● **THE TASK**
Can you rewrite the stretch from the line containing "The width and height of the screenshot is (770, 1920)." through the line containing "tap(166, 370)", with "GUI agent" replaced by "interface agent" and everything else unchanged?
::: DATASET EXCERPTS
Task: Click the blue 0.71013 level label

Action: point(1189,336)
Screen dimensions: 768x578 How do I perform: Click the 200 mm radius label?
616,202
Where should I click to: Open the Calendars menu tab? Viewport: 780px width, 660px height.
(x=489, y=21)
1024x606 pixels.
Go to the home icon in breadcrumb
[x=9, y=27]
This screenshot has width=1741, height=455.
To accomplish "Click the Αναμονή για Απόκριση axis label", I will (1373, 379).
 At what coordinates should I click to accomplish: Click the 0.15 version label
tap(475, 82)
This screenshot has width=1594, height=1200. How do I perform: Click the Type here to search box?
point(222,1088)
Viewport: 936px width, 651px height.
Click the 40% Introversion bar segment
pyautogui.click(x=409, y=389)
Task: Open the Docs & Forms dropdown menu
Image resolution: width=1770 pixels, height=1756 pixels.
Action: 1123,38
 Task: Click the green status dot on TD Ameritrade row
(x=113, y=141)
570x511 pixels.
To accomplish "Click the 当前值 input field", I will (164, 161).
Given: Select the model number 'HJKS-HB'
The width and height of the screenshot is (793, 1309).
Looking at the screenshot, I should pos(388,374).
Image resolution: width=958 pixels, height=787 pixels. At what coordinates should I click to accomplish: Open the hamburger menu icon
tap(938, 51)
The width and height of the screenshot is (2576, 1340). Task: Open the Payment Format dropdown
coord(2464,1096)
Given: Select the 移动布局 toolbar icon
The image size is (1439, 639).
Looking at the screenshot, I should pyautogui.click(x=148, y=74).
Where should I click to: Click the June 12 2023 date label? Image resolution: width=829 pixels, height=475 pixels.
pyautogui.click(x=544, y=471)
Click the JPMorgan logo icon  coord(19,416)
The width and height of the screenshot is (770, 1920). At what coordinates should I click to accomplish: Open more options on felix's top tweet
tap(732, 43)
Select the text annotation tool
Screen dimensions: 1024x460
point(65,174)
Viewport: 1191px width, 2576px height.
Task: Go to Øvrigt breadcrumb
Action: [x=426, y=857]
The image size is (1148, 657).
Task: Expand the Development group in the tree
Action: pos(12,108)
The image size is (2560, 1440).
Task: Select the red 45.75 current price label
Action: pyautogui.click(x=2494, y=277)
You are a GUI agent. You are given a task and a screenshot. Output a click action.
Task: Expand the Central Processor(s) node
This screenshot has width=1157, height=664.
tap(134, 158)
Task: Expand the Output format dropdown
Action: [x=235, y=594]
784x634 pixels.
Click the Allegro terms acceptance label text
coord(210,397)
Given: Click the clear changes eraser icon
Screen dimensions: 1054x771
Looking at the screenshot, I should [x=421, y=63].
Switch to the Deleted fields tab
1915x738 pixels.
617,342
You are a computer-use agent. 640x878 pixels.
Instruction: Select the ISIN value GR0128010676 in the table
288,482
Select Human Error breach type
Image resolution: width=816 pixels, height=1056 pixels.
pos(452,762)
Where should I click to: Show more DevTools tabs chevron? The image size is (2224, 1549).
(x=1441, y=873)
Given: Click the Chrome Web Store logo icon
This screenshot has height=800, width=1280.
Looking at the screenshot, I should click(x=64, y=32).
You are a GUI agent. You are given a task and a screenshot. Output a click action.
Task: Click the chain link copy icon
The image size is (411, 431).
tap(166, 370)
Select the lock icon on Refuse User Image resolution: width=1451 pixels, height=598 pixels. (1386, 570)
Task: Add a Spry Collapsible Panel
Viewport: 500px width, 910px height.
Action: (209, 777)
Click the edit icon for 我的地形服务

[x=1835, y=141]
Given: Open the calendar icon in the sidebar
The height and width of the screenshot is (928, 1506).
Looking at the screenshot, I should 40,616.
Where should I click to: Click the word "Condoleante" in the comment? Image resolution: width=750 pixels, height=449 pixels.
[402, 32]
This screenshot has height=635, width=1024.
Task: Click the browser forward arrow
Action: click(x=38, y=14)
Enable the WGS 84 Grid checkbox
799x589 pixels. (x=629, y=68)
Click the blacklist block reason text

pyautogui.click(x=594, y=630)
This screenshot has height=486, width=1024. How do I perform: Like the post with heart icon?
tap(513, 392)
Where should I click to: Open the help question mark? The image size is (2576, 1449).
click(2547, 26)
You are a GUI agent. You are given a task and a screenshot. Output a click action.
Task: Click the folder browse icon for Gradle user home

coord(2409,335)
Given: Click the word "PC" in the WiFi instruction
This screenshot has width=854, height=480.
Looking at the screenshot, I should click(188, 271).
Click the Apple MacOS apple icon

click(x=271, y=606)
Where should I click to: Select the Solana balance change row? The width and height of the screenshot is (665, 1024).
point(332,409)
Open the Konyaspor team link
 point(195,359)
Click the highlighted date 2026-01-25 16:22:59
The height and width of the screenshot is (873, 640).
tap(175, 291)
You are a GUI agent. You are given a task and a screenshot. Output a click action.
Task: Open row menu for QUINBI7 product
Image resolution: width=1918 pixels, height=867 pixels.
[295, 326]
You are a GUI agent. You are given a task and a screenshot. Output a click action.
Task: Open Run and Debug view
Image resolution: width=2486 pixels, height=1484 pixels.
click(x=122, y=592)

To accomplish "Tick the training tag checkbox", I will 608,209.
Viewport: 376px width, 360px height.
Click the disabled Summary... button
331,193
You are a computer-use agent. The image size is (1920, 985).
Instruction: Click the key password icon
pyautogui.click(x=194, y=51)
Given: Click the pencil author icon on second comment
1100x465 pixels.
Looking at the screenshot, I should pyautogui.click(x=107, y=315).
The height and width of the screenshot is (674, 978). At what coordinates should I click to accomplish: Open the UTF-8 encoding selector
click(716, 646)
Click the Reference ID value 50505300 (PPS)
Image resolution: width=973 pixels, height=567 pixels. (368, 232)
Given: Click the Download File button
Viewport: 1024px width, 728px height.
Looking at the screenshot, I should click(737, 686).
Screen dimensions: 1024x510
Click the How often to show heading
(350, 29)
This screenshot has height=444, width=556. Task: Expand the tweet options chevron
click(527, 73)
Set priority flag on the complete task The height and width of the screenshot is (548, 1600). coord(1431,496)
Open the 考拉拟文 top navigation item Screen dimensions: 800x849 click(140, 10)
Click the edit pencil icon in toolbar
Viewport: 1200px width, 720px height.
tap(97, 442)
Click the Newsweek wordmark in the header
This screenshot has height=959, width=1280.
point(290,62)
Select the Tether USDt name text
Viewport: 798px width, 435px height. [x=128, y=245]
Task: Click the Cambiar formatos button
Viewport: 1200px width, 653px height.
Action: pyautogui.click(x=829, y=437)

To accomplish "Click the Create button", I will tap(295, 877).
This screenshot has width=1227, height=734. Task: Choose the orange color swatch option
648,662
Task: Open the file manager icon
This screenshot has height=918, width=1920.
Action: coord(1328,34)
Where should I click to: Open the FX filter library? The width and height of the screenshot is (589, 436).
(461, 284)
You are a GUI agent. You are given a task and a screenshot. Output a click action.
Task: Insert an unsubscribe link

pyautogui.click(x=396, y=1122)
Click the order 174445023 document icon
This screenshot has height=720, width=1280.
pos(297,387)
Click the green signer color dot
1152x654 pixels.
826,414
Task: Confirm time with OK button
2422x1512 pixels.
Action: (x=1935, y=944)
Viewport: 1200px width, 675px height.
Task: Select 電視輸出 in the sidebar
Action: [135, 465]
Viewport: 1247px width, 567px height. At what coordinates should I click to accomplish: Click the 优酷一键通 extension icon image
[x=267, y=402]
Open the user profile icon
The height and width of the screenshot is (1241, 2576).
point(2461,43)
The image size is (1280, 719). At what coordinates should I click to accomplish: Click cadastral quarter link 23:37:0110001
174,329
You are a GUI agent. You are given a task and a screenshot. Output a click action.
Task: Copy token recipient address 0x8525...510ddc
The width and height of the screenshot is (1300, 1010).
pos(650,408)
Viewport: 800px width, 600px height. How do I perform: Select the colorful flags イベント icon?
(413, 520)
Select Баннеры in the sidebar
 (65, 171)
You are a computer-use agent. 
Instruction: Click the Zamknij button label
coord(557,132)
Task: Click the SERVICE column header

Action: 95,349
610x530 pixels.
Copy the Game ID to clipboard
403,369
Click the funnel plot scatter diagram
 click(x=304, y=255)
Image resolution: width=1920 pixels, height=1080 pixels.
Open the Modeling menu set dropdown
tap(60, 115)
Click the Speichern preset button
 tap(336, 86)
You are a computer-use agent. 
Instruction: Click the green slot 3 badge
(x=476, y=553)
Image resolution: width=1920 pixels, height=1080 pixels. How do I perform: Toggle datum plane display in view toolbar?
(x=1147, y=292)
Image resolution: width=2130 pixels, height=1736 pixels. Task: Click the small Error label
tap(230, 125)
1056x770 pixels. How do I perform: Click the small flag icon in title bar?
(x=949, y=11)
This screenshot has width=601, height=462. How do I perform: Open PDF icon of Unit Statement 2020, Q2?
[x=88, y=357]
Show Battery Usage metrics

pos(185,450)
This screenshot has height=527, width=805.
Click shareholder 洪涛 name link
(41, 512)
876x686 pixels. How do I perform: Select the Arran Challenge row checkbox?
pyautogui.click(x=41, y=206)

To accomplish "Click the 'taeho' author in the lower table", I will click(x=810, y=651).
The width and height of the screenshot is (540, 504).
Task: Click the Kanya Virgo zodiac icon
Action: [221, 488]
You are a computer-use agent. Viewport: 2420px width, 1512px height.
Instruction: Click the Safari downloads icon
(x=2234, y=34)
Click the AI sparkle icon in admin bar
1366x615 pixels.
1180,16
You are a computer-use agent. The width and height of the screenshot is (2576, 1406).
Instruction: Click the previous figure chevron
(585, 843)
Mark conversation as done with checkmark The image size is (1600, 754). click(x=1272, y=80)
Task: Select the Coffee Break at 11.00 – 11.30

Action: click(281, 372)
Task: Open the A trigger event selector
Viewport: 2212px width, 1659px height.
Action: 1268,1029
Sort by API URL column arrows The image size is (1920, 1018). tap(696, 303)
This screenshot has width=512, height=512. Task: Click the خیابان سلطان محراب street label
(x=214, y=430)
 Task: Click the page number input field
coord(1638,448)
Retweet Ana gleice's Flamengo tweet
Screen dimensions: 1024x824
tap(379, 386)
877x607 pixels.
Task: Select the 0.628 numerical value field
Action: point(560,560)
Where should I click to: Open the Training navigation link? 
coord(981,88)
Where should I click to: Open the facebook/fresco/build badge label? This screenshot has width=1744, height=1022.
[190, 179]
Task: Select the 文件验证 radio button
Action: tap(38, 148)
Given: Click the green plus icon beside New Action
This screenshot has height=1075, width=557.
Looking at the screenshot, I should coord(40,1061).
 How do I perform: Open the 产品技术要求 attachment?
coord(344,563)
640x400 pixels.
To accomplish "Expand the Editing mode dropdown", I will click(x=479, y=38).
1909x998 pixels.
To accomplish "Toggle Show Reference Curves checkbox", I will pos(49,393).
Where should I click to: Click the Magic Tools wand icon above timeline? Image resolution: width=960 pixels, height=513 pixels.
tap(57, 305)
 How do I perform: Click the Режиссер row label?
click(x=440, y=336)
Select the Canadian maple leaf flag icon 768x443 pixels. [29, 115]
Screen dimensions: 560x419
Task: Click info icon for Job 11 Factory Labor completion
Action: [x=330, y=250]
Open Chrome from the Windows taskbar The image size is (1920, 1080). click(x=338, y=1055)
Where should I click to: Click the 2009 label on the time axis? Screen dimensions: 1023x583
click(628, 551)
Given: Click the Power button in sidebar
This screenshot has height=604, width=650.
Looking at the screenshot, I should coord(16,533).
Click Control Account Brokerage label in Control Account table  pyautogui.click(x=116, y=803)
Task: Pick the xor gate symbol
::::::
● **RESULT FOR THIS EXERCISE**
The width and height of the screenshot is (770, 1920). At what coordinates should I click to accomplish: Open more options on felix's top tweet
tap(732, 43)
Select the text annotation tool
Screen dimensions: 1024x460
point(65,174)
Viewport: 1191px width, 2576px height.
Task: Go to Øvrigt breadcrumb
Action: [x=426, y=857]
The image size is (1148, 657).
Task: Expand the Development group in the tree
Action: pos(12,108)
The image size is (2560, 1440).
Task: Select the red 45.75 current price label
Action: pyautogui.click(x=2494, y=277)
You are a interface agent. You are given a task and a screenshot. Output a click action.
Task: Expand the Central Processor(s) node
This screenshot has width=1157, height=664.
tap(134, 158)
Task: Expand the Output format dropdown
Action: [x=235, y=594]
784x634 pixels.
Click the Allegro terms acceptance label text
coord(210,397)
Given: Click the clear changes eraser icon
Screen dimensions: 1054x771
Looking at the screenshot, I should [x=421, y=63].
Switch to the Deleted fields tab
1915x738 pixels.
617,342
You are a computer-use agent. 640x878 pixels.
Instruction: Select the ISIN value GR0128010676 in the table
288,482
Select Human Error breach type
Image resolution: width=816 pixels, height=1056 pixels.
pos(452,762)
Where should I click to: Show more DevTools tabs chevron? The image size is (2224, 1549).
(x=1441, y=873)
Given: Click the Chrome Web Store logo icon
This screenshot has height=800, width=1280.
Looking at the screenshot, I should click(x=64, y=32).
You are a interface agent. You are given a task and a screenshot. Output a click action.
Task: Click the chain link copy icon
The image size is (411, 431).
tap(166, 370)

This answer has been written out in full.